• **Your assignment**:
Starting from the line in which "Given: Select the wireframe head model" appears, output every line down to the last line of the data below, exactly and without anything more.

*** Data in this exercise Section Begins ***

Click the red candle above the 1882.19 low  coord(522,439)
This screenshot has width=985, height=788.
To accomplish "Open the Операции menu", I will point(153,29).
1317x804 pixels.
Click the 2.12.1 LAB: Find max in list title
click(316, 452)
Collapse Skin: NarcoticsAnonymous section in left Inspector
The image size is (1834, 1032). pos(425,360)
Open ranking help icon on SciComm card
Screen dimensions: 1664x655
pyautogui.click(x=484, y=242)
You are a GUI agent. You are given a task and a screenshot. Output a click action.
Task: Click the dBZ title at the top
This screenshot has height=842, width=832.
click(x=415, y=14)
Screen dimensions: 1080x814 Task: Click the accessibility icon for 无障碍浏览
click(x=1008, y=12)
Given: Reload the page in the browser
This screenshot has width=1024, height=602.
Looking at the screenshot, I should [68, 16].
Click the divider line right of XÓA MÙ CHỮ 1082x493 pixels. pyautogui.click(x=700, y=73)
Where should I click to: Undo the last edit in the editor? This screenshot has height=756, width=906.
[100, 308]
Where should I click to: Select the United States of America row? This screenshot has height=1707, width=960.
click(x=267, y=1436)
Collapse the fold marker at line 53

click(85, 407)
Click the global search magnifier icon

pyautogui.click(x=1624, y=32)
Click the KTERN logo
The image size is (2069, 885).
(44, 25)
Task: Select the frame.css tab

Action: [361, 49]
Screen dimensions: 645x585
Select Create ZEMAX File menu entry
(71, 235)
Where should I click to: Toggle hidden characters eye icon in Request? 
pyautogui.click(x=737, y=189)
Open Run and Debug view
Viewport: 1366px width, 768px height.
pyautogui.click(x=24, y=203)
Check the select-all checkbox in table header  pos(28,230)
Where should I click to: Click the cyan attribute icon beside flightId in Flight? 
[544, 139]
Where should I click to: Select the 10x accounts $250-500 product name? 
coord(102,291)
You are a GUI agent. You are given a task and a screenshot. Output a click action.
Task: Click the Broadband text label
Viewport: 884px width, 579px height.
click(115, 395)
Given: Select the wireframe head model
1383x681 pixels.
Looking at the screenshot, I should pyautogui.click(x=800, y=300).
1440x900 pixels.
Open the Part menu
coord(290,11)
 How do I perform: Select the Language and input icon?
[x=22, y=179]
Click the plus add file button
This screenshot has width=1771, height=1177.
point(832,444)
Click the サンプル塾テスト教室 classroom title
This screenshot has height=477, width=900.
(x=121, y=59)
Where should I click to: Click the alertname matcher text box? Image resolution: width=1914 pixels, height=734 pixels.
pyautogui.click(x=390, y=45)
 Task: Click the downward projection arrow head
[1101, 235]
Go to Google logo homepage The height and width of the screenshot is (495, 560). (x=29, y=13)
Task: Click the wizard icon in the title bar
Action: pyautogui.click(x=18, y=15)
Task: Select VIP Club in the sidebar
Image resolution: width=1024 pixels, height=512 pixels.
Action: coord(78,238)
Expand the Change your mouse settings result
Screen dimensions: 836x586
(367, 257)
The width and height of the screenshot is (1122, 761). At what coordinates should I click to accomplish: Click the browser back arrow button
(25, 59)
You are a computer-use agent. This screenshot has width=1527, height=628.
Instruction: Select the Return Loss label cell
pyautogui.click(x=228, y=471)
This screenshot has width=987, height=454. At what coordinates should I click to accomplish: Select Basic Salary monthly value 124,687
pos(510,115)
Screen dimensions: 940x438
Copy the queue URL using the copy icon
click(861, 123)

*** Data in this exercise Section Ends ***

• **Result of this exercise**:
Given: Select the wireframe head model
1383x681 pixels.
Looking at the screenshot, I should pyautogui.click(x=800, y=300).
1440x900 pixels.
Open the Part menu
coord(290,11)
 How do I perform: Select the Language and input icon?
[x=22, y=179]
Click the plus add file button
This screenshot has width=1771, height=1177.
point(832,444)
Click the サンプル塾テスト教室 classroom title
This screenshot has height=477, width=900.
(x=121, y=59)
Where should I click to: Click the alertname matcher text box? Image resolution: width=1914 pixels, height=734 pixels.
pyautogui.click(x=390, y=45)
 Task: Click the downward projection arrow head
[1101, 235]
Go to Google logo homepage The height and width of the screenshot is (495, 560). (x=29, y=13)
Task: Click the wizard icon in the title bar
Action: pyautogui.click(x=18, y=15)
Task: Select VIP Club in the sidebar
Image resolution: width=1024 pixels, height=512 pixels.
Action: coord(78,238)
Expand the Change your mouse settings result
Screen dimensions: 836x586
(367, 257)
The width and height of the screenshot is (1122, 761). At what coordinates should I click to accomplish: Click the browser back arrow button
(25, 59)
You are a computer-use agent. This screenshot has width=1527, height=628.
Instruction: Select the Return Loss label cell
pyautogui.click(x=228, y=471)
This screenshot has width=987, height=454. At what coordinates should I click to accomplish: Select Basic Salary monthly value 124,687
pos(510,115)
Screen dimensions: 940x438
Copy the queue URL using the copy icon
click(861, 123)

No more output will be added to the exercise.